Exploring the low-temperature oxidation chemistry of 1-butene and i-butene triggered by dimethyl ether

Xiaoyuan Zhang, Jiabiao Zou, Chuangchuang Cao, Weiye Chen, Jiuzhong Yang, Fei Qi, Yuyang Li*

*Corresponding author for this work

Research output: Contribution to conferencePaperpeer-review

9 Scopus citations


The low-temperature oxidation chemistry of alkenes, 1-butene, and i-butene oxidation experiments triggered by dimethyl ether (DME) were studied in a jet-stirred reactor at 790 Torr, 500 K–725 K and the equivalence ratio of 0.35. Low-temperature oxidation intermediates involved in alcoholic radical chemistry and allylic radical chemistry were detected using synchrotron vacuum ultraviolet photoionization mass spectrometry (SVUV-PIMS). To better interpret the experimental data, a kinetic model was proposed based on low-temperature oxidation model of DME and comprehensive oxidation models of 1-butene and i-butene in literature. Based on present experimental results and modeling analysis, alcoholic radical chemistry initiated by OH addition is mainly responsible for the low-temperature chain propagation of butenes, since the Waddington mechanism plays a dominant role compared with the chain-branching pathways through the second O2 addition.

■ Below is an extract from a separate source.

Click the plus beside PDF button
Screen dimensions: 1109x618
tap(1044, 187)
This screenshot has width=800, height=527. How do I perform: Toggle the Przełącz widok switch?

Allylic radical + HO2. reactions producing alkenyl hydroperoxides and fuel + O2 served as the major chain-branching and chain-termination pathways, respectively, and they were competitive in the negative temperature coefficient region. Meanwhile, chain-branching pathways originating from allylic radical + O2 and alkyl-like radical + O2 reactions had little contribution to the OH formation. Comparison with the simulation results of butane/DME mixtures demonstrated that butenes could largely inhibit the reactivity of DME at low temperatures due to its reduced low-temperature chain-branching process.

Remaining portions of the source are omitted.